WHAT IS EXPECTED: How many lines of the entries below contain the string "search"? Reply with only the number.

-- Start LISTED ENTRIES --

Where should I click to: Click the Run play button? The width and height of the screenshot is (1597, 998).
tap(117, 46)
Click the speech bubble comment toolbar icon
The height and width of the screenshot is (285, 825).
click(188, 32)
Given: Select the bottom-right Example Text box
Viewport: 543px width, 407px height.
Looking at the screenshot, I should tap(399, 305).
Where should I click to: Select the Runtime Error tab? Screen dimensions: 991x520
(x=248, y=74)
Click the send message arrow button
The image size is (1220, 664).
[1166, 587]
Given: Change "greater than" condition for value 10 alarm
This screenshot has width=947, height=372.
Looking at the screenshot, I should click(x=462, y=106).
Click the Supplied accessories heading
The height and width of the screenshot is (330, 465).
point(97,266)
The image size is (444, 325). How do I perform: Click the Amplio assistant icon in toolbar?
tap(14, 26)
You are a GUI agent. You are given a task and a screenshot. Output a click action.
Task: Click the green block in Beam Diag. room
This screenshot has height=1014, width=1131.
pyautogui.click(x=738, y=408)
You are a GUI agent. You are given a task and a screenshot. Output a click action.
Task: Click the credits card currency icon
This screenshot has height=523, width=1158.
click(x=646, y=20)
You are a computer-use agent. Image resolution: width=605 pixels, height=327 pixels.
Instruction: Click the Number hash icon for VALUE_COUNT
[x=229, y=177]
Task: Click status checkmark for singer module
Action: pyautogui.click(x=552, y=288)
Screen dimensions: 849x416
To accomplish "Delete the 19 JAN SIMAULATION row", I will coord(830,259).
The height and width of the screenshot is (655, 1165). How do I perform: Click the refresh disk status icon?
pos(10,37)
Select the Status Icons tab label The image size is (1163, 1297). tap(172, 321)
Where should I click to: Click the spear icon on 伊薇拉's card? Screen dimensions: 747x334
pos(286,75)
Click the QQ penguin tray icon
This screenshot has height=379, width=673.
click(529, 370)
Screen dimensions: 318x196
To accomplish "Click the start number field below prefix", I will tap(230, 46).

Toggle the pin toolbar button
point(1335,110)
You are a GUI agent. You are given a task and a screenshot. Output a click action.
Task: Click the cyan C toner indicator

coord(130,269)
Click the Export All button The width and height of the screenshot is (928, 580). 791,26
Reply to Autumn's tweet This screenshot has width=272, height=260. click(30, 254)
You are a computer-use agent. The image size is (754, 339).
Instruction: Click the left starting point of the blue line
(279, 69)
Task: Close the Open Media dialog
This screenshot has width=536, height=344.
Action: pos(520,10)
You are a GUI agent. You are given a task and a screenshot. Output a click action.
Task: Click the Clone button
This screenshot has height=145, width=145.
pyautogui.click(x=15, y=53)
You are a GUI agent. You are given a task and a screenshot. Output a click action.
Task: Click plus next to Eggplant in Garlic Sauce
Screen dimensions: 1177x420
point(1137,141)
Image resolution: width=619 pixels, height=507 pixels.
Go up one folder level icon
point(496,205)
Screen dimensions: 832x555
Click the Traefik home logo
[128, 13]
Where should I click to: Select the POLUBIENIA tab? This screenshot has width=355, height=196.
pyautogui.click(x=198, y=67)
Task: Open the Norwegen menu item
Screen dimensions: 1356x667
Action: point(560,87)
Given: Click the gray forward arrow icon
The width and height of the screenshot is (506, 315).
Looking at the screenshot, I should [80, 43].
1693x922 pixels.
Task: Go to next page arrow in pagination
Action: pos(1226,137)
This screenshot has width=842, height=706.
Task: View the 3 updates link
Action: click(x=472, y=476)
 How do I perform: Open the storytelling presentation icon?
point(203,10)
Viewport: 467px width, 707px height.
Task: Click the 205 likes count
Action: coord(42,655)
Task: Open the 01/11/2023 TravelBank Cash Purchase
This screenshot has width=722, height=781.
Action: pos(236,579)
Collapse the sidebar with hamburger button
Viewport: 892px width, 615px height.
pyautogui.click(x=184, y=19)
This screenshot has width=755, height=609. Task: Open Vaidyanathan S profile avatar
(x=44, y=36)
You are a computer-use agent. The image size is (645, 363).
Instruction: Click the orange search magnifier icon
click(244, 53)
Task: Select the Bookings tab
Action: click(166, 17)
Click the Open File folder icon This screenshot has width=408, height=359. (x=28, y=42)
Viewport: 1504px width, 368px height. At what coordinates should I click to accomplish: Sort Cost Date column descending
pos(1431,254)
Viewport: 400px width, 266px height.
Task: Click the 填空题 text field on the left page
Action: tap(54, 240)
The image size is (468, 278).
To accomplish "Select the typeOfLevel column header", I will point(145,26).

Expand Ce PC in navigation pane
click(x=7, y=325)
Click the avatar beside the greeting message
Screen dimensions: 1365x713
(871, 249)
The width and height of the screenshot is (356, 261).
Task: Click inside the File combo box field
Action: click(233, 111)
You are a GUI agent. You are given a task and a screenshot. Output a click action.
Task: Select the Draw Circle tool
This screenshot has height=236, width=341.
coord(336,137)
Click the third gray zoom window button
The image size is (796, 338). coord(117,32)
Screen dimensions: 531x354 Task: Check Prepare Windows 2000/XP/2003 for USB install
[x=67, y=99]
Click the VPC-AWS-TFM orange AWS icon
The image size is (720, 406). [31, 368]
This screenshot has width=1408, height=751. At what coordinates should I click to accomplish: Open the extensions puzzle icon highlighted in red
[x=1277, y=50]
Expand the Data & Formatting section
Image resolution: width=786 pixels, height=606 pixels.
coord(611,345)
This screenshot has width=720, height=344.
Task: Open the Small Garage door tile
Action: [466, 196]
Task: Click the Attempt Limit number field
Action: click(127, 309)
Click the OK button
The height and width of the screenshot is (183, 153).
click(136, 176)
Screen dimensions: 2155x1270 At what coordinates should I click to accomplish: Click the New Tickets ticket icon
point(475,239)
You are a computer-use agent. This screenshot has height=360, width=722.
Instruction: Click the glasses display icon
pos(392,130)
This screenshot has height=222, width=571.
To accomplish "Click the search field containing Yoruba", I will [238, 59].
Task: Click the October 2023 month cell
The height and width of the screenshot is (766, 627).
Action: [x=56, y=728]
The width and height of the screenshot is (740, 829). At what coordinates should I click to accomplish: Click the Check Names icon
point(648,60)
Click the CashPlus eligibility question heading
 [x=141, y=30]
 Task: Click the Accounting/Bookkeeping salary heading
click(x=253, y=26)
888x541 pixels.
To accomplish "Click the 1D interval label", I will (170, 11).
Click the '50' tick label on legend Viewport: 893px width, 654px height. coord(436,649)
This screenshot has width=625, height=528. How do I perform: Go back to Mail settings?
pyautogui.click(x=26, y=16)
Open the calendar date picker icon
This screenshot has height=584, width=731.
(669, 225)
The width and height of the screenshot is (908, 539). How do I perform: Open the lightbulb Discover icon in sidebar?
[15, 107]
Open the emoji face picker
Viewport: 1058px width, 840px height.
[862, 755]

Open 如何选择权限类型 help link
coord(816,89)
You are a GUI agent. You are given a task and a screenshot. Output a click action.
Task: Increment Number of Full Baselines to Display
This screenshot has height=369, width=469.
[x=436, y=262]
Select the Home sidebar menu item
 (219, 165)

-- End LISTED ENTRIES --

EXERCISE RESULT: 2